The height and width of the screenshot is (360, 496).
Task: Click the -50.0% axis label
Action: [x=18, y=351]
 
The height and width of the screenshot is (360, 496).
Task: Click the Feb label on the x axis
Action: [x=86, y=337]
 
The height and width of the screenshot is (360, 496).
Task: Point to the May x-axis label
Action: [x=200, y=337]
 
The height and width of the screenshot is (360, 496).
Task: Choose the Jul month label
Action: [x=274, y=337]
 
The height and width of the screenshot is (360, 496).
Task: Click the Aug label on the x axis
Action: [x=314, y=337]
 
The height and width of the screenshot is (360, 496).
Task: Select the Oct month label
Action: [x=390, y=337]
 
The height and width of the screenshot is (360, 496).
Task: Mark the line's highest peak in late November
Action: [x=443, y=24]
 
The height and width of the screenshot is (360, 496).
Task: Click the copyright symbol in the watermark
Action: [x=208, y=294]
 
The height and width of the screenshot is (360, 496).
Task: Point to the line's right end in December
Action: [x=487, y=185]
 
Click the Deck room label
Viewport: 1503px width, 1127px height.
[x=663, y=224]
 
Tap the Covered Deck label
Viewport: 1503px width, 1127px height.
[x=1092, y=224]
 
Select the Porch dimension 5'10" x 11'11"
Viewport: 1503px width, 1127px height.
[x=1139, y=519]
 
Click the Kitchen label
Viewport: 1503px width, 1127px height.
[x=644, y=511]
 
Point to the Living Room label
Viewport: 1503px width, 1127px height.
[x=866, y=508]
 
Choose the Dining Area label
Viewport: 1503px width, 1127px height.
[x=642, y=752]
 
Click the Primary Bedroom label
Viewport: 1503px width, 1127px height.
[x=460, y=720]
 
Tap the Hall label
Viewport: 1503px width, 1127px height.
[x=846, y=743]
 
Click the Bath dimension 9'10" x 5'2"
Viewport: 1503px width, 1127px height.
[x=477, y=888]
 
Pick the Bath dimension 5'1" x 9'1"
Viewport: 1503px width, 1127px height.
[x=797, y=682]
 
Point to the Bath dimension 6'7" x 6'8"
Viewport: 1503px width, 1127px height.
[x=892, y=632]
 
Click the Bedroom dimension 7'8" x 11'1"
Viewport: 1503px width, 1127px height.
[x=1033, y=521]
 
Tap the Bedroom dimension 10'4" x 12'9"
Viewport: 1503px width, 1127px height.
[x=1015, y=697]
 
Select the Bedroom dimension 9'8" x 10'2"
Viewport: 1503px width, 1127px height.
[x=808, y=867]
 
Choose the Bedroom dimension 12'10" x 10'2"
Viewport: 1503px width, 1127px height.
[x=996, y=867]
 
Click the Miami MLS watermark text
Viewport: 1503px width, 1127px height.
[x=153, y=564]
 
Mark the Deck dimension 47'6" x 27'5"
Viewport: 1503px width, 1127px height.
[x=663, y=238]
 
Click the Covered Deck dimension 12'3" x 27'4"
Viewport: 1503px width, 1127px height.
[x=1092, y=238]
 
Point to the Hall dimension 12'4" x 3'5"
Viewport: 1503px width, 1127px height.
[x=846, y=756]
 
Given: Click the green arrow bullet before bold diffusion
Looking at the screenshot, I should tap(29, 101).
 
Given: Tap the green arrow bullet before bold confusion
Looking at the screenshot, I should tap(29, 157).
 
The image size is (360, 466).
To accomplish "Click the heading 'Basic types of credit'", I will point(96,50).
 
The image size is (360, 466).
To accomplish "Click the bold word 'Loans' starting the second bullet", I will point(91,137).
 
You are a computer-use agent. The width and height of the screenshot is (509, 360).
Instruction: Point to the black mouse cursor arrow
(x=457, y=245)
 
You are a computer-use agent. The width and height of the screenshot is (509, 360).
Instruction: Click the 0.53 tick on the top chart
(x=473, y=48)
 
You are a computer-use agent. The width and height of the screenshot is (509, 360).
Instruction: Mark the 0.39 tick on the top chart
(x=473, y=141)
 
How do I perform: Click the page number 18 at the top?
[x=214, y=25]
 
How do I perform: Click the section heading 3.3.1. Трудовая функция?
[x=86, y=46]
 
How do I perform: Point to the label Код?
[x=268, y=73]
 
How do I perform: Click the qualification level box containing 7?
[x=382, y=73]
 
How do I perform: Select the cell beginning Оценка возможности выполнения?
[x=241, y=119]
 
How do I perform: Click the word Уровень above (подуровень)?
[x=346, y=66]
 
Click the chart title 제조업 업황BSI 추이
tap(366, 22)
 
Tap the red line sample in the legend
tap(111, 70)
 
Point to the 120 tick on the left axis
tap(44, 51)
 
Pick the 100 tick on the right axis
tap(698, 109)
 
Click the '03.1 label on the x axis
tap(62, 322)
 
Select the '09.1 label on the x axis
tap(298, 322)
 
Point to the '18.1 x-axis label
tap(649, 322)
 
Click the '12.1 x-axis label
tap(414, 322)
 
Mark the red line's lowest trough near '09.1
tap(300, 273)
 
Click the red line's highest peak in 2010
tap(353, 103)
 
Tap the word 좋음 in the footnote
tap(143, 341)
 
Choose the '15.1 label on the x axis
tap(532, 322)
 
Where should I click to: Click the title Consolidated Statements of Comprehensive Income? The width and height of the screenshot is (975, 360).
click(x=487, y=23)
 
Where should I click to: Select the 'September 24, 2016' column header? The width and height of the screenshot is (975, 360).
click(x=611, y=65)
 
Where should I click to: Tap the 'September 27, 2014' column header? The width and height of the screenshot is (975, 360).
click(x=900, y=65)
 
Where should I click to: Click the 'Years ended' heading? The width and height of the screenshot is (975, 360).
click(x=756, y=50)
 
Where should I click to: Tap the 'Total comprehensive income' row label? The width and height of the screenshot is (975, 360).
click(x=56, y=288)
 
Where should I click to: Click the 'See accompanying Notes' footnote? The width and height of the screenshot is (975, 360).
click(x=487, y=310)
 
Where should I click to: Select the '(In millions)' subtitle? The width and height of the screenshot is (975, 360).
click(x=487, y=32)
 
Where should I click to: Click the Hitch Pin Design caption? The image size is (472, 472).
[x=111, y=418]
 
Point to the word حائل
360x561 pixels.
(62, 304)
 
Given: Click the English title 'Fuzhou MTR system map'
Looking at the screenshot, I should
++++++
Recast the data from its first line through the line containing "Action: [x=390, y=337]" as a JSON list of strings, one string per line, leaving out blank lines.

• In response
[
  "The height and width of the screenshot is (360, 496).",
  "Task: Click the -50.0% axis label",
  "Action: [x=18, y=351]",
  "The height and width of the screenshot is (360, 496).",
  "Task: Click the Feb label on the x axis",
  "Action: [x=86, y=337]",
  "The height and width of the screenshot is (360, 496).",
  "Task: Point to the May x-axis label",
  "Action: [x=200, y=337]",
  "The height and width of the screenshot is (360, 496).",
  "Task: Choose the Jul month label",
  "Action: [x=274, y=337]",
  "The height and width of the screenshot is (360, 496).",
  "Task: Click the Aug label on the x axis",
  "Action: [x=314, y=337]",
  "The height and width of the screenshot is (360, 496).",
  "Task: Select the Oct month label",
  "Action: [x=390, y=337]"
]